▶ **PROBLEM REQUIREMENTS**: First find the line with "Given: Zoom in chart with the plus icon" in the entries below, then set down exactly every line through the line with "Screen dimensions: 790x1444", that line included.

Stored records
**********
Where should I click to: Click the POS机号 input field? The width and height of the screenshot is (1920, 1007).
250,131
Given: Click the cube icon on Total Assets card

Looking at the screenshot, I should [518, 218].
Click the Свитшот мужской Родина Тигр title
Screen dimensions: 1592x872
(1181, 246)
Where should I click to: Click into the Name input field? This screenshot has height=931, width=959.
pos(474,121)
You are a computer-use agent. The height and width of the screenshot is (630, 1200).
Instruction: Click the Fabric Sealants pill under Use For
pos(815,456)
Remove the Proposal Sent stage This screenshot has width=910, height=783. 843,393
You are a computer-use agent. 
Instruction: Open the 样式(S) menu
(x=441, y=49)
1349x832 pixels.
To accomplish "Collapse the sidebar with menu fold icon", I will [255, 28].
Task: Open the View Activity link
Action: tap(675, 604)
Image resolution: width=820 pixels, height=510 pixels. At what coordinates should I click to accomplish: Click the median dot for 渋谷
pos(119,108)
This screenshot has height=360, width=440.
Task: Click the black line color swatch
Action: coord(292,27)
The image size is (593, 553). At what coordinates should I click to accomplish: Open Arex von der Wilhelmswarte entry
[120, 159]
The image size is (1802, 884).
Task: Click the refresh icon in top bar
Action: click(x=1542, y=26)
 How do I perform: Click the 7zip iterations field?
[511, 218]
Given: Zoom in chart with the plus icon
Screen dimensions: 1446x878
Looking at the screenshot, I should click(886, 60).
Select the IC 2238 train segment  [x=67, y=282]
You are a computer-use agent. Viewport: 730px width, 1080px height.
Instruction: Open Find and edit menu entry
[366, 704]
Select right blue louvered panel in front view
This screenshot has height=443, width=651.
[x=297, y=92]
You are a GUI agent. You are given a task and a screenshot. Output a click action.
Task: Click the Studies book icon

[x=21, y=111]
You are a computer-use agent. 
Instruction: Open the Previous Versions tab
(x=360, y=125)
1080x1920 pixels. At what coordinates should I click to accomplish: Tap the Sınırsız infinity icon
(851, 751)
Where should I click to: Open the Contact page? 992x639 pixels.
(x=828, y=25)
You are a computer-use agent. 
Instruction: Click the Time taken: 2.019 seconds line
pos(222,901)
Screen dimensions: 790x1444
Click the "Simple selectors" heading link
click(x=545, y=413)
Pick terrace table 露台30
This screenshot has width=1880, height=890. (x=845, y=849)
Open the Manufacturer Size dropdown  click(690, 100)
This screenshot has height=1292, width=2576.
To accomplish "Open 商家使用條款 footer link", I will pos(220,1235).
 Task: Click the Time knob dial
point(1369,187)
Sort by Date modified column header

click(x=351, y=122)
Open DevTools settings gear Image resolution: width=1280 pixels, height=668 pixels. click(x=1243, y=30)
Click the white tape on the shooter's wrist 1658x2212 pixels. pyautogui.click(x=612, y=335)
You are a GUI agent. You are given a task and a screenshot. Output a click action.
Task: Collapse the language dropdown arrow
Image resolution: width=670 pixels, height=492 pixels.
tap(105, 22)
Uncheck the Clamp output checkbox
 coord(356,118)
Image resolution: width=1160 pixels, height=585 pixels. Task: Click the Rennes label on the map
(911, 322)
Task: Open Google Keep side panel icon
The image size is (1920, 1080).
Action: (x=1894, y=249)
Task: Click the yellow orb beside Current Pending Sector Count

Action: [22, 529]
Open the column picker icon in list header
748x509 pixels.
**********
▶ **EXERCISE OUTPUT**:
Given: Zoom in chart with the plus icon
Screen dimensions: 1446x878
Looking at the screenshot, I should click(886, 60).
Select the IC 2238 train segment  [x=67, y=282]
You are a computer-use agent. Viewport: 730px width, 1080px height.
Instruction: Open Find and edit menu entry
[366, 704]
Select right blue louvered panel in front view
This screenshot has height=443, width=651.
[x=297, y=92]
You are a GUI agent. You are given a task and a screenshot. Output a click action.
Task: Click the Studies book icon

[x=21, y=111]
You are a computer-use agent. 
Instruction: Open the Previous Versions tab
(x=360, y=125)
1080x1920 pixels. At what coordinates should I click to accomplish: Tap the Sınırsız infinity icon
(851, 751)
Where should I click to: Open the Contact page? 992x639 pixels.
(x=828, y=25)
You are a computer-use agent. 
Instruction: Click the Time taken: 2.019 seconds line
pos(222,901)
Screen dimensions: 790x1444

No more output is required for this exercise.